An unactuated joint attaches a pole to a cart, which moves along a frictionless track. This environment is a modified version of the CartPole-v1 found in the Gymnasium package, with several key alterations:

  • The action space is continuous, contrasting with the original discrete setting.

  • Offers an optional feature to confine actions within the defined action space, preventing the agent from exceeding set boundaries when activated.

  • The reward function is replaced with a (positive definite) cost function (negated reward), in line with Lyapunov stability theory.

  • Maximum cart force is increased from 10 to 20.

  • Episode length is reduced from 500 to 250.

  • A termination cost of c=100 is introduced for early episode termination, to promote cost minimization.

  • The terminal angle limit is expanded from the original 12 degrees to 20 degrees, enhancing recovery potential.

  • The terminal position limit is extended from 2.4 meters to 10 meters, broadening the recovery range.

  • Velocity limits are adjusted from ±∞ to ±50, accelerating training.

  • Angular velocity termination threshold is lowered from ±∞ to ±50, likely for improved training efficiency.

  • Random initial state range is modified from [-0.05, 0.05] to [-5, 5] for the cart position and [-0.2, 0.2] for all other states, allowing for expanded exploration.

  • The info dictionary is expanded to include the reference state, state of interest, and reference error.

Additional modifications in our implementation:

  • Unlike the original environment’s fixed cost threshold of 100, this version allows users to adjust the maximum cost threshold improving training adaptability.

  • The gravity constant is adjusted back from 10 to the real-world value of 9.8, aligning it closer with the original CartPole environment.

  • The data types for action and observation spaces are set to np.float64, diverging from the np.float32 used by Han et al. 2020. This aligns the Gymnasium implementation with the original CartPole environment.

These modifications were first described in Han et al. 2020 and further adapted in our version for enhanced training and exploration.

Observation space

The environment returns the following observation:

  • \(x\) - Cart Position.

  • \(x_{dot}\) - Cart Velocity.

  • \(w\) - Pole angle.

  • \(w_{dot}\) - Pole angle velocity.

Action space

  • u1: The x-force applied on the cart.

Episode Termination

An episode is terminated when:

  • Pole Angle is more than 20 degrees.

  • Cart Position is more than 10 m (center of the cart reaches the edge of the display).

  • Episode length is greater than 200.

  • The cost is greater than a set threshold (100 by default).
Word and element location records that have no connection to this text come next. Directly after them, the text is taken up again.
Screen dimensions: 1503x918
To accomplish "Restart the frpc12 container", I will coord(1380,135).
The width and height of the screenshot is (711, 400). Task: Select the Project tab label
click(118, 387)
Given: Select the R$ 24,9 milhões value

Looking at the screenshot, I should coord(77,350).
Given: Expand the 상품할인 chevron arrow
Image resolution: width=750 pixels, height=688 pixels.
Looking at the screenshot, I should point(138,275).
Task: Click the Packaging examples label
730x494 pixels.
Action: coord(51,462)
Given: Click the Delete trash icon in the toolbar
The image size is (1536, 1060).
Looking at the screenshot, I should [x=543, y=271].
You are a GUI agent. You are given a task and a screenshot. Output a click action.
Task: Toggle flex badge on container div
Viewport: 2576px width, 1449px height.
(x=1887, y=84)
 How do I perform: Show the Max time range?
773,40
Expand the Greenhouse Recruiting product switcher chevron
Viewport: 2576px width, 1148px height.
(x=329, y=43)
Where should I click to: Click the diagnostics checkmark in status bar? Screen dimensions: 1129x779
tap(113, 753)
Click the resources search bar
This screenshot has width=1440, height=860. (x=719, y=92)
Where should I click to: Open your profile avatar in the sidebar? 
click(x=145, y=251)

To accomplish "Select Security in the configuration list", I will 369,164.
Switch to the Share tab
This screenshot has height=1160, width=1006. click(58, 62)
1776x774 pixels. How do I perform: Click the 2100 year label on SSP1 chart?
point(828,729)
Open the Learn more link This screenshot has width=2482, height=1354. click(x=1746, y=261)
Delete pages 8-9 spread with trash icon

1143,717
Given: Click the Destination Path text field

This threshold can be changed using the max_cost environment argument.

Environment goals

The goal is similar to the original CartPole-v1 environment. The pendulum starts upright, and the goal is to prevent it from falling over by increasing and reducing the cart’s control force. This must be done while the cart does not violate set position constraints. These constraints are defined in the cost function.

Cost function

The cost function of this environment is designed in such a way that it tries to minimize the error between the current cart position and angle and the zero position and angle:

\[ cost = (x / x_{threshold})^2 + 20 * (\theta / \theta_{threshold})^2 \]

The cost is between 0 and a set threshold value in both tasks, and the maximum cost is used when the episode is terminated.

Environment step return

In addition to the observations, the cost and a termination and truncation boolean, the environment also returns an info dictionary:

[observation, cost, termination, truncation, info_dict]

The info dictionary contains the following keys:

  • reference: The set cart position and angle reference (i.e. the zero position and angle).

  • state_of_interest: The state that should track the reference (SOI).

  • reference_error: The error between SOI and the reference.

How to use

This environment is part of the Stable Gym package. It is therefore registered as the stable_gym:CartPoleCost-v1 gymnasium environment when you import the Stable Gym package. If you want to use the environment in stand-alone mode, you can register it yourself.